本文抜粋>
-------

粉瘤をどのように見分けるのか知っていますか? 本記事では粉瘤の見分け方 について以下の点を中心にご紹介します。
- 粉瘤について
- 粉瘤と似た主な皮膚疾患
- 粉瘤と悪性の疾患
粉瘤の見分け方について理解するためにもご参考いただけますと幸いです。 ぜひ最後までお読みください。
粉瘤について
- 粉瘤とは何ですか?
- 粉瘤は皮膚科でよく見られる良性の皮膚腫瘍で、皮膚の下に袋状の嚢腫が形成され、中に皮膚の垢や脂がたまることで発生します。粉瘤は、表皮嚢腫とも呼ばれ、英語ではアテロームまたはアテローマともいわれています。
- 粉瘤の特徴について教えてください
- 粉瘤の特徴には、以下のようなものがあります。
少しずつ大きくなる: 粉瘤は初めは直径約1〜2cmの丸くふくらんだ形をしていますが、時間が経過すると角質や皮脂が蓄積し、10cm以上にもなることがあります。
放置していても治らない: 粉瘤は自然に治ることはありません。放置すると角質や皮脂が蓄積し、症状が悪化すると炎症や膿が出ることもあります。
腫れると痛む: 粉瘤はほとんどの場合、痛みを感じません。しかし、炎症による腫れと痛みを感じることもあります。
内容物は悪臭がする: 粉瘤の袋の中にたまった内容物が外に出ると強い悪臭が発生します。この臭いは「納豆のような臭い」や「肉や魚が腐ったような臭い」、「はき続けた靴下のような臭い」に例えられます。
中央に黒い点が見えることもある: 粉瘤の中央には、開口部に詰まった皮脂が酸化して黒く見えることがあります。
以上の特徴を持つできものが見つかった場合、粉瘤の可能性があります。ただし、粉瘤に似た症状を示すものは多種多様で、自己判断は困難な場合があります。粉瘤と疑われる場合は、医師に相談することをおすすめします。粉瘤と似た主な皮膚疾患
- 粉瘤とニキビの主な違いは何ですか?

-------

行の抜粋>
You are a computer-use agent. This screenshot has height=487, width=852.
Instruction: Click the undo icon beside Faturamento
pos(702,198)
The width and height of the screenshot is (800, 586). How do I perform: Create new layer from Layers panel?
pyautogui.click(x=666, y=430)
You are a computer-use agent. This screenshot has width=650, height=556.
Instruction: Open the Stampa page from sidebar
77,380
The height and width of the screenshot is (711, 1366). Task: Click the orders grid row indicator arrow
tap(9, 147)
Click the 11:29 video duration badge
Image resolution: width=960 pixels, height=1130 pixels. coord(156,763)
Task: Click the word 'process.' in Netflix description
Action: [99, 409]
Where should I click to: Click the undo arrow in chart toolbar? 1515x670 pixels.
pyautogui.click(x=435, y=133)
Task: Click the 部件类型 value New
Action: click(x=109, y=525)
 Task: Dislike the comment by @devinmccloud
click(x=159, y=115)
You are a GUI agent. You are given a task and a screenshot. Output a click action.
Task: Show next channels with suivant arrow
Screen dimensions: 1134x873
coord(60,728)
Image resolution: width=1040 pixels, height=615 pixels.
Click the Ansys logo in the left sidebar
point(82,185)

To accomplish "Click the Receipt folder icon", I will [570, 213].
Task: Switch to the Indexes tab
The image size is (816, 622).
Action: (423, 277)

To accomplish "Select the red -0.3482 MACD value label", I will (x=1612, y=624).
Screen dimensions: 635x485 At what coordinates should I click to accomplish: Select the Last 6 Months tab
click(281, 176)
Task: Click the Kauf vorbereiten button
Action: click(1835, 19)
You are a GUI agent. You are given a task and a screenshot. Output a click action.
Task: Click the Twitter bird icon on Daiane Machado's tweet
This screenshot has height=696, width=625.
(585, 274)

-------

課題の目的> 粉瘤の記事で、粉瘤の特徴として挙げられている項目の見出しをすべて書き出せ。 上の行はここでは使わない。

完成した解答>
少しずつ大きくなる
放置していても治らない
腫れると痛む
内容物は悪臭がする
中央に黒い点が見えることもある